> Task statement
Copy out every one of the rows below unchanged, line for line.
:: Material for this exercise
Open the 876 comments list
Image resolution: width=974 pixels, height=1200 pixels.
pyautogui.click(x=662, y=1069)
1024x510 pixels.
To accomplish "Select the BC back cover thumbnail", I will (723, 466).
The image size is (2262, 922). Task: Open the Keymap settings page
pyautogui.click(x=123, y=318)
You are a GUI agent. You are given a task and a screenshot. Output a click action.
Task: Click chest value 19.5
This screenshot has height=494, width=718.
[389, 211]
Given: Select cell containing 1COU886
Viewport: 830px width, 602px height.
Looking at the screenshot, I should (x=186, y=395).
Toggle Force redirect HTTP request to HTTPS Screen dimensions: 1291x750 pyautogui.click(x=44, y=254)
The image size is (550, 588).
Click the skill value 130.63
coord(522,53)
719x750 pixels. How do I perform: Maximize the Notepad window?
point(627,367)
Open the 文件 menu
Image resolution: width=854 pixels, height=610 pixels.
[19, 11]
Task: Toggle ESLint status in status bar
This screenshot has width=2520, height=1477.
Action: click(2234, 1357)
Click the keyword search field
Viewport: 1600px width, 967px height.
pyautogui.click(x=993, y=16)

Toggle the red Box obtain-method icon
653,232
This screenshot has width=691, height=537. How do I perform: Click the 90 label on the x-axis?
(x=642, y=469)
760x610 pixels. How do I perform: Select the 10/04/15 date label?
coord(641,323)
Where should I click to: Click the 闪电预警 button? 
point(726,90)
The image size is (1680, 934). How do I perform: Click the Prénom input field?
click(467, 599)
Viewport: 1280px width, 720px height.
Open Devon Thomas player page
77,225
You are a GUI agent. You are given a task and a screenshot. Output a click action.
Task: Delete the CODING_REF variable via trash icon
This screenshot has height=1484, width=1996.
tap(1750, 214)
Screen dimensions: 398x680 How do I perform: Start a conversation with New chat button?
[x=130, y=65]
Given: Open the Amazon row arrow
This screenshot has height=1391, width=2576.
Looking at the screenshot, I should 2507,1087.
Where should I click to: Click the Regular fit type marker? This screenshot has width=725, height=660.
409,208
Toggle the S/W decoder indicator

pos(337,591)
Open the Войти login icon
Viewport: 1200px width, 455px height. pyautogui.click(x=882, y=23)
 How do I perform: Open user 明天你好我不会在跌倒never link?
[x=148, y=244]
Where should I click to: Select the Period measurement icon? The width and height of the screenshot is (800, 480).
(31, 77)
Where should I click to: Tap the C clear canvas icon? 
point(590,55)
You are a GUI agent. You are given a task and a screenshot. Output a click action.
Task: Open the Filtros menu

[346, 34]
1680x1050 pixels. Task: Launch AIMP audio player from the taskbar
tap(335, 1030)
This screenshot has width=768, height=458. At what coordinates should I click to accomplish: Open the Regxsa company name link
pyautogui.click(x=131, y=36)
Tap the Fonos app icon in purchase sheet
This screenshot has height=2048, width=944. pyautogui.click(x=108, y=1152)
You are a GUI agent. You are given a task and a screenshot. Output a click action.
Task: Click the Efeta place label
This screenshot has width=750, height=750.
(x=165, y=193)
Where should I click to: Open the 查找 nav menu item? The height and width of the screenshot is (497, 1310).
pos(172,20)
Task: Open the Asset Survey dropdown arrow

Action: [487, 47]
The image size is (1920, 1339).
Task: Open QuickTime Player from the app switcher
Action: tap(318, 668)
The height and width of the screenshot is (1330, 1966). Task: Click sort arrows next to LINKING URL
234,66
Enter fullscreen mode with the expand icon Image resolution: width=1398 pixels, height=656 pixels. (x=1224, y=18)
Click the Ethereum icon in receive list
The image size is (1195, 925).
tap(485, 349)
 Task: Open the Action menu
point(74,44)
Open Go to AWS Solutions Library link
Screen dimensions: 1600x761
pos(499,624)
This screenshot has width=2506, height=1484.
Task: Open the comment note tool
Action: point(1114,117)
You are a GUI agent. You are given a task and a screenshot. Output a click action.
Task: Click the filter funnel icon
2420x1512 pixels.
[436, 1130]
::::
> Answer to this task
Open the 876 comments list
Image resolution: width=974 pixels, height=1200 pixels.
pyautogui.click(x=662, y=1069)
1024x510 pixels.
To accomplish "Select the BC back cover thumbnail", I will (723, 466).
The image size is (2262, 922). Task: Open the Keymap settings page
pyautogui.click(x=123, y=318)
You are a GUI agent. You are given a task and a screenshot. Output a click action.
Task: Click chest value 19.5
This screenshot has height=494, width=718.
[389, 211]
Given: Select cell containing 1COU886
Viewport: 830px width, 602px height.
Looking at the screenshot, I should (x=186, y=395).
Toggle Force redirect HTTP request to HTTPS Screen dimensions: 1291x750 pyautogui.click(x=44, y=254)
The image size is (550, 588).
Click the skill value 130.63
coord(522,53)
719x750 pixels. How do I perform: Maximize the Notepad window?
point(627,367)
Open the 文件 menu
Image resolution: width=854 pixels, height=610 pixels.
[19, 11]
Task: Toggle ESLint status in status bar
This screenshot has width=2520, height=1477.
Action: click(2234, 1357)
Click the keyword search field
Viewport: 1600px width, 967px height.
pyautogui.click(x=993, y=16)

Toggle the red Box obtain-method icon
653,232
This screenshot has width=691, height=537. How do I perform: Click the 90 label on the x-axis?
(x=642, y=469)
760x610 pixels. How do I perform: Select the 10/04/15 date label?
coord(641,323)
Where should I click to: Click the 闪电预警 button? 
point(726,90)
The image size is (1680, 934). How do I perform: Click the Prénom input field?
click(467, 599)
Viewport: 1280px width, 720px height.
Open Devon Thomas player page
77,225
You are a GUI agent. You are given a task and a screenshot. Output a click action.
Task: Delete the CODING_REF variable via trash icon
This screenshot has height=1484, width=1996.
tap(1750, 214)
Screen dimensions: 398x680 How do I perform: Start a conversation with New chat button?
[x=130, y=65]
Given: Open the Amazon row arrow
This screenshot has height=1391, width=2576.
Looking at the screenshot, I should 2507,1087.
Where should I click to: Click the Regular fit type marker? This screenshot has width=725, height=660.
409,208
Toggle the S/W decoder indicator

pos(337,591)
Open the Войти login icon
Viewport: 1200px width, 455px height. pyautogui.click(x=882, y=23)
 How do I perform: Open user 明天你好我不会在跌倒never link?
[x=148, y=244]
Where should I click to: Select the Period measurement icon? The width and height of the screenshot is (800, 480).
(31, 77)
Where should I click to: Tap the C clear canvas icon? 
point(590,55)
You are a GUI agent. You are given a task and a screenshot. Output a click action.
Task: Open the Filtros menu

[346, 34]
1680x1050 pixels. Task: Launch AIMP audio player from the taskbar
tap(335, 1030)
This screenshot has width=768, height=458. At what coordinates should I click to accomplish: Open the Regxsa company name link
pyautogui.click(x=131, y=36)
Tap the Fonos app icon in purchase sheet
This screenshot has height=2048, width=944. pyautogui.click(x=108, y=1152)
You are a GUI agent. You are given a task and a screenshot. Output a click action.
Task: Click the Efeta place label
This screenshot has width=750, height=750.
(x=165, y=193)
Where should I click to: Open the 查找 nav menu item? The height and width of the screenshot is (497, 1310).
pos(172,20)
Task: Open the Asset Survey dropdown arrow

Action: [487, 47]
The image size is (1920, 1339).
Task: Open QuickTime Player from the app switcher
Action: tap(318, 668)
The height and width of the screenshot is (1330, 1966). Task: Click sort arrows next to LINKING URL
234,66
Enter fullscreen mode with the expand icon Image resolution: width=1398 pixels, height=656 pixels. (x=1224, y=18)
Click the Ethereum icon in receive list
The image size is (1195, 925).
tap(485, 349)
 Task: Open the Action menu
point(74,44)
Open Go to AWS Solutions Library link
Screen dimensions: 1600x761
pos(499,624)
This screenshot has width=2506, height=1484.
Task: Open the comment note tool
Action: point(1114,117)
You are a GUI agent. You are given a task and a screenshot. Output a click action.
Task: Click the filter funnel icon
2420x1512 pixels.
[436, 1130]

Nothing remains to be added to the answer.